Inequality will force adjustments in fiscal policy, regulatory stance and asset market interventions.

Cryptocurrency is becoming a demographic tool, allowing younger generations to participate in capital appreciation.Policymakers will make corresponding adjustments accordingly.

4. The bottleneck of artificial intelligence expansion currently lies in energy rather than computing power.

Energy will become the new narrative theme.

The AI economy cannot thrive without a corresponding expansion of energy infrastructure.

The discussion around GPUs ignores a much larger bottleneck:

  • electricity

  • Grid capacity

  • Nuclear and natural gas construction

  • cooling infrastructure

  • Copper and critical minerals

  • Data center location restrictions

Energy is becoming a limiting factor in the development of artificial intelligence.

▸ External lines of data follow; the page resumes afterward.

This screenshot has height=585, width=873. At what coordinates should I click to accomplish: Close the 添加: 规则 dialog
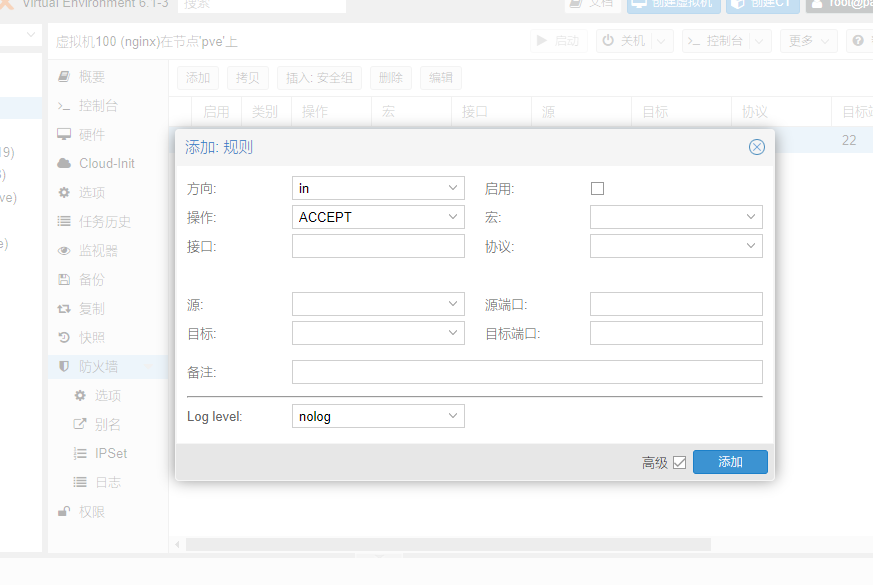coord(756,147)
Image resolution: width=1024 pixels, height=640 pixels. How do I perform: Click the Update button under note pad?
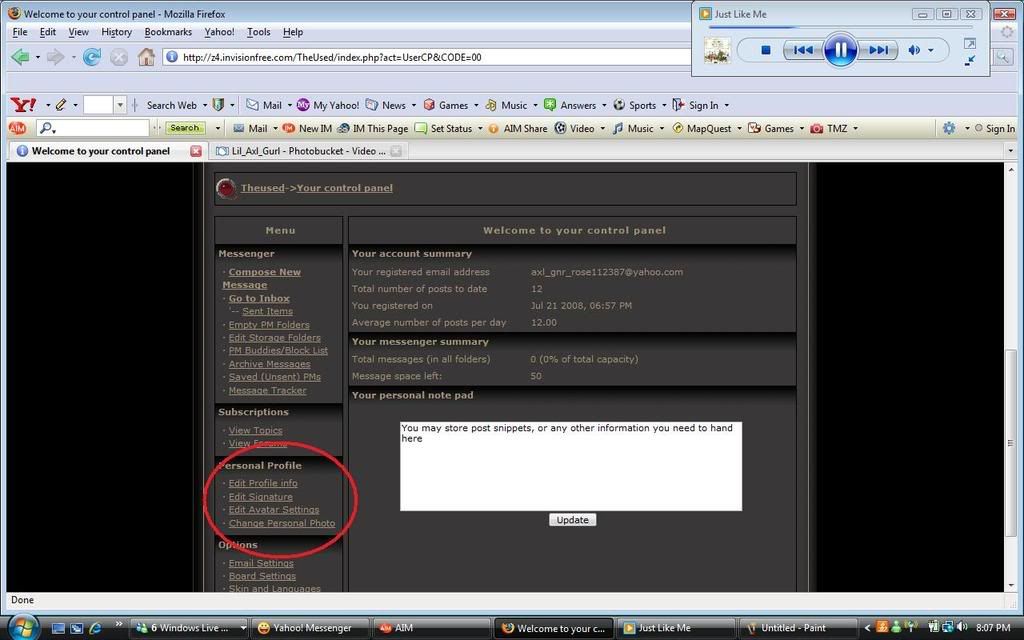(x=572, y=520)
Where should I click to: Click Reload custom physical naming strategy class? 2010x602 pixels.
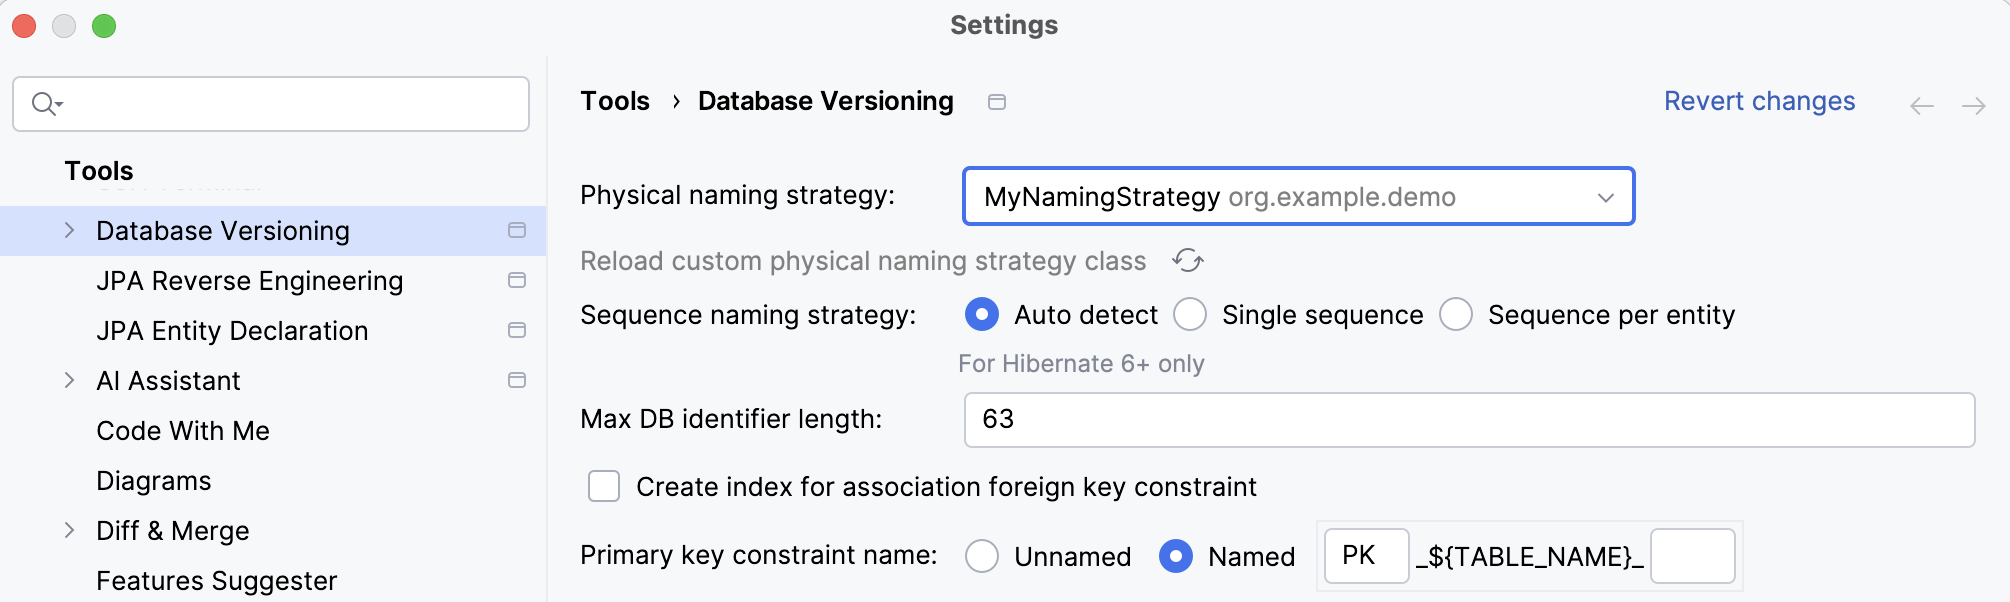861,261
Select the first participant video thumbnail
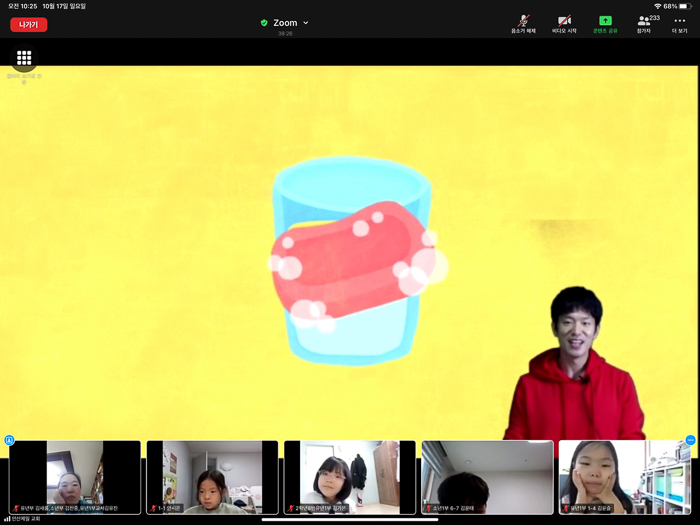The height and width of the screenshot is (525, 700). click(x=75, y=477)

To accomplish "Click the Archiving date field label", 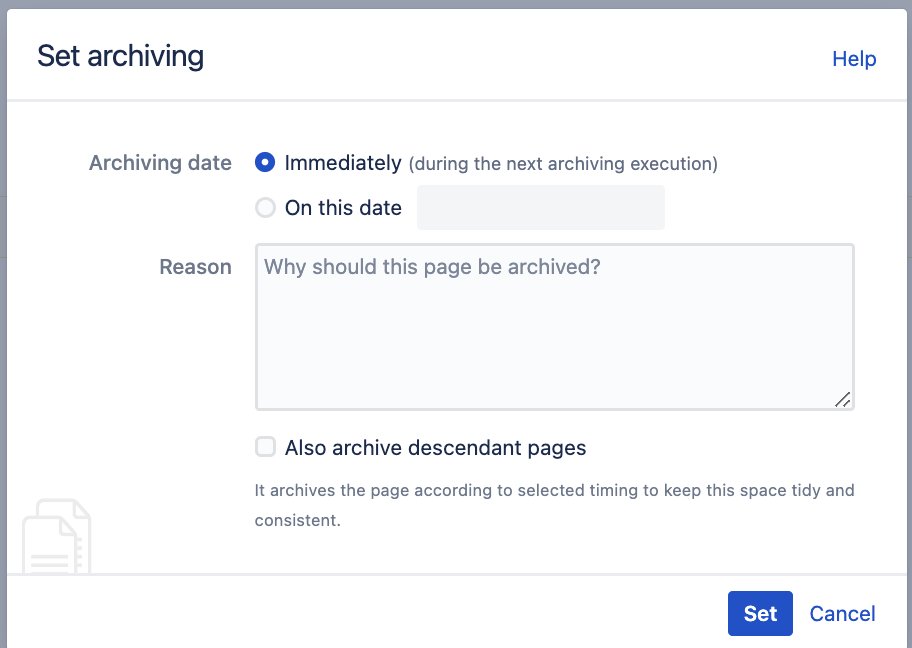I will 160,163.
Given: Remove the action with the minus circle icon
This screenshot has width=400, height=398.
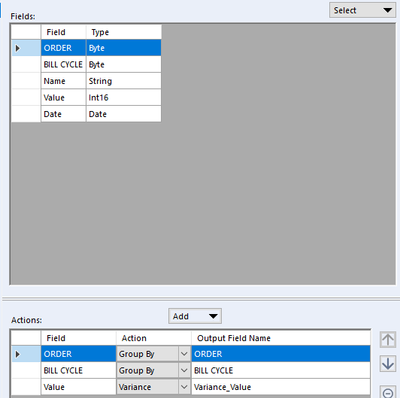Looking at the screenshot, I should tap(388, 392).
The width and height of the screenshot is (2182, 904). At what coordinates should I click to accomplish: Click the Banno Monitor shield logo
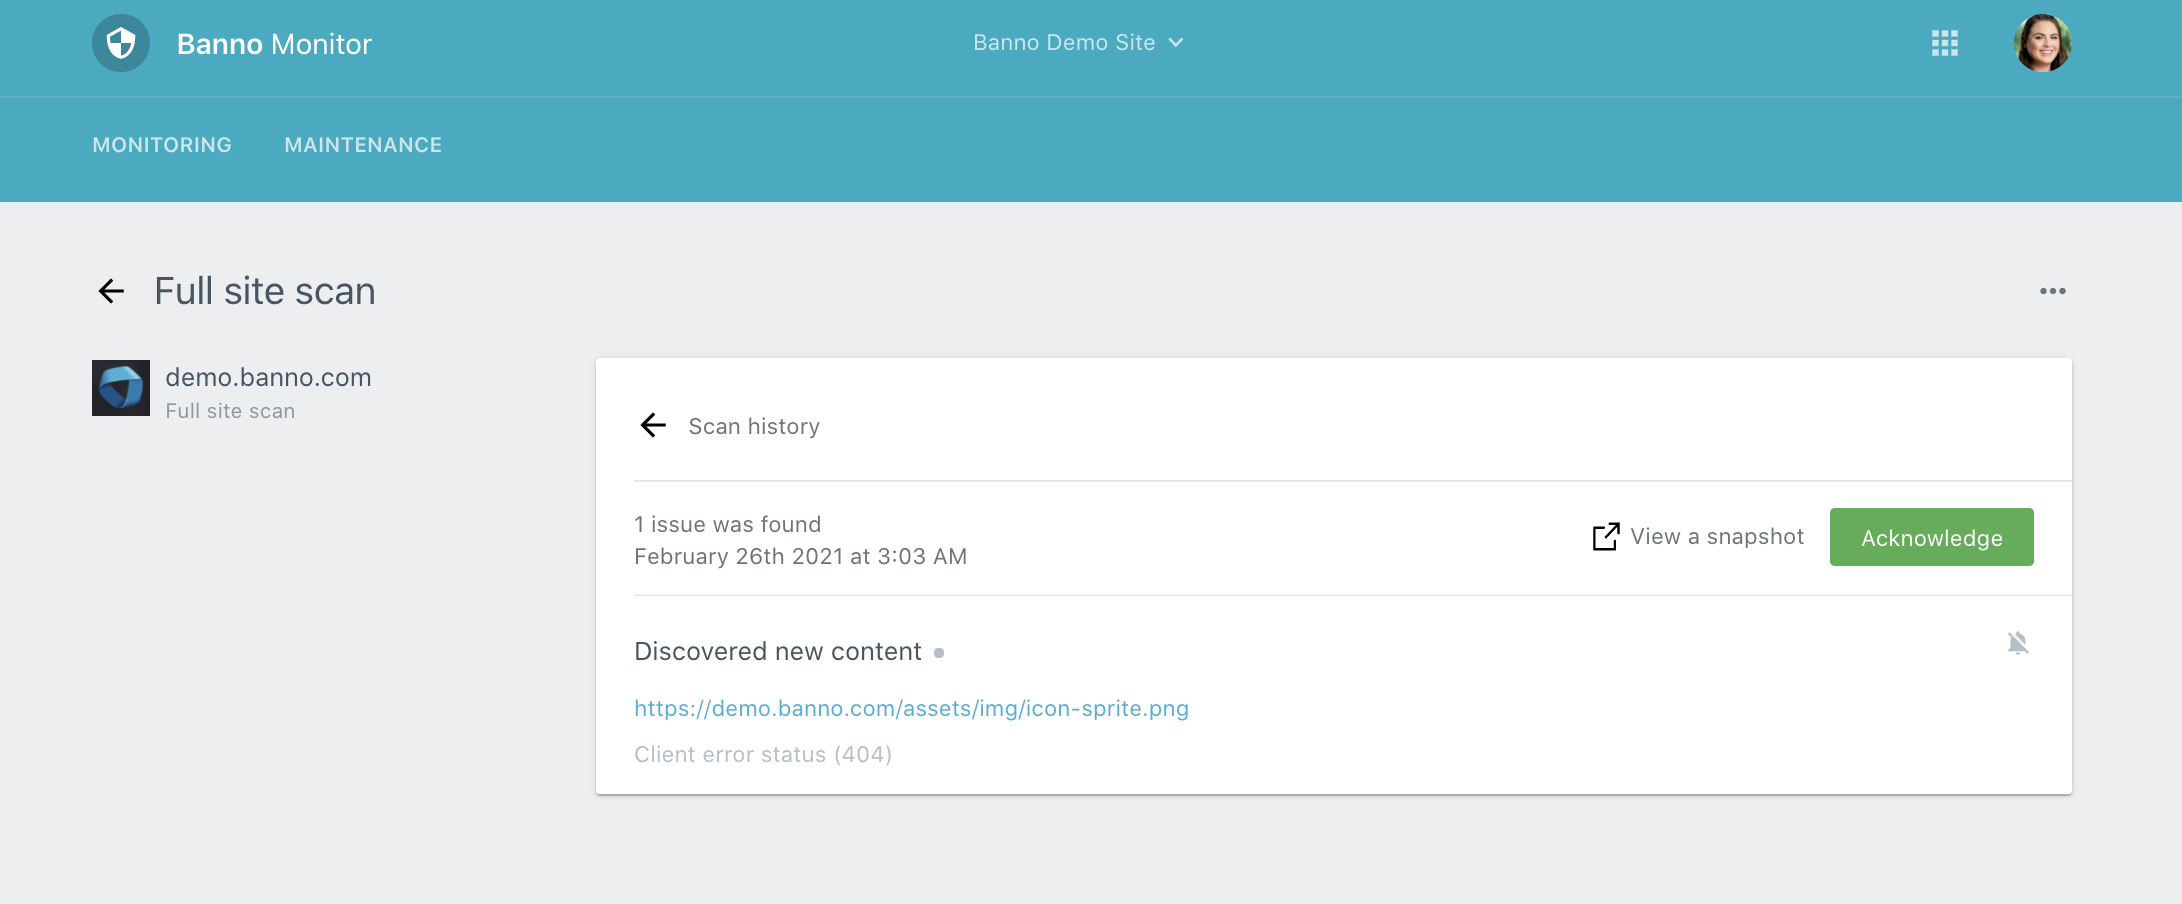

Energy, particularly nuclear energy, natural gas and grid modernization, will be one of the most impactful investment and policy areas over the next decade.

5. The two economies are rising, but the gap is widening

The U.S. economy is splitting into capital-driven artificial intelligence sectors and labor-intensive traditional sectors, with little overlap between the two.

The two systems increasingly operate with different incentives.

Artificial Intelligence Economy (Expansion)

  • High productivity

  • high profit

  • Low labor intensity

  • Strong strategic protection

  • Strong capital attraction

Real economy (shrinking)

  • Weak labor absorptive capacity

  • consumer pressure

  • reduced mobility

  • asset concentration

  • Inflationary pressure is high

The most valuable companies of the next decade will build solutions to bridge or exploit this structural gap.

6. My vision for the future

  1. Artificial intelligence will be supported or else there will be a recession.

  2. Liquidity led by the Ministry of Finance will replace quantitative easing as the main policy channel.

  3. Cryptocurrency becomes a political asset class tied to intergenerational equity.

  4. Energy will become the real bottleneck in the development of artificial intelligence, not computing power.

  5. Over the next 12 to 18 months, markets will continue to be driven by sentiment and capital flows.

  6. Inequality will increasingly shape policy decisions.